新型コロナウイルスが契機となり、現在、世界で最も利用されるウェブ会議システムに成長したズーム(Zoom)。同社は、中国出身のエリック・ユアン(Eric Yuan)氏が米国で創業した企業である。エリック氏は、米国渡航のビザ申請で8回も却下された経験を持つ。それでも、粘り強く申請を続けた結果、9回目にしてようやく入国が認められた。もし、途中で渡航をあきらめていたら、この世界にズームはなかったかもしれない。
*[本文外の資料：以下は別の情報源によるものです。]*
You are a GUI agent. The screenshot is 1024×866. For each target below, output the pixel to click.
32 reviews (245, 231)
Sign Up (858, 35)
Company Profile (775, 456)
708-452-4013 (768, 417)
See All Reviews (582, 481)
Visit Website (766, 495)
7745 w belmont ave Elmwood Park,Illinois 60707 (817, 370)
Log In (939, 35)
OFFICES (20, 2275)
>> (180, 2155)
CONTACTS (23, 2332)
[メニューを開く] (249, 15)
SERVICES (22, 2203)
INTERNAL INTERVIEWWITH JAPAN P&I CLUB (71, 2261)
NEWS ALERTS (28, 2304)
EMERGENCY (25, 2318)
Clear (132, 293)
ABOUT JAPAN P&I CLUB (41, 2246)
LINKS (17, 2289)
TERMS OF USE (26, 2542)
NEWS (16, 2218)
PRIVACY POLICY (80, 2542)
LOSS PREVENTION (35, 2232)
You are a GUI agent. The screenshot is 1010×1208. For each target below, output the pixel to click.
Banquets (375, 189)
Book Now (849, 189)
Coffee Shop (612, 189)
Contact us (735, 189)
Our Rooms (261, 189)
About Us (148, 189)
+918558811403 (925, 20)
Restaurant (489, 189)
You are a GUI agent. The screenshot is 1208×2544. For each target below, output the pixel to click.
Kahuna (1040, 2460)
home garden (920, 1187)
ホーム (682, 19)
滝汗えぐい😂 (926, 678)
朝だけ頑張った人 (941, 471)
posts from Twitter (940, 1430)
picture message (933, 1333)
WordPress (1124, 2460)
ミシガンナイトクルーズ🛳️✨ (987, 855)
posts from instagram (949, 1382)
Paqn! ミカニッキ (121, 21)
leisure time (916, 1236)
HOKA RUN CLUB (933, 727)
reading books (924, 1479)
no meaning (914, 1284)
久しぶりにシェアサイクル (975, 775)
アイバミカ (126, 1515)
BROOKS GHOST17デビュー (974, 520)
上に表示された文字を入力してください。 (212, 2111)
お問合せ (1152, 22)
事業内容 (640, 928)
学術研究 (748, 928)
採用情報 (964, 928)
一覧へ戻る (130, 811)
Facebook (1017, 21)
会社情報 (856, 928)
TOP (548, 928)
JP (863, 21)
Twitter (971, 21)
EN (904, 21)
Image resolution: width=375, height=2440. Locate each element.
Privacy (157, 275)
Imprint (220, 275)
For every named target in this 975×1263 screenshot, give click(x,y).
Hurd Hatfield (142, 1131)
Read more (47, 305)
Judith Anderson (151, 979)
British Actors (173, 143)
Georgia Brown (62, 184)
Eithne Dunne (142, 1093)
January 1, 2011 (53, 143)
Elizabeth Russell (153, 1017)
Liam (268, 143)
こうした、高度な技術を有し、短期間に急成長を目指すスタートアップ企業を起業する外国人に対して、一時的な在留許可を認める「スタートアップビザ」が、近年、欧州や南米を中心に20カ国以上で導入されている。連載(2)では、国際的に導入が進むスタートアップビザがいかなる制度なのか、他国の事例をもとに説明する。

世界に広がるスタートアップビザ

近年、世界ではスタートアップビザが注目を集めているが、もともと、あらゆる分野の外国人起業家を対象として一時的な在留を認める「起業家ビザ(entrepreneur visa)」がオーストラリアなどで導入されていた。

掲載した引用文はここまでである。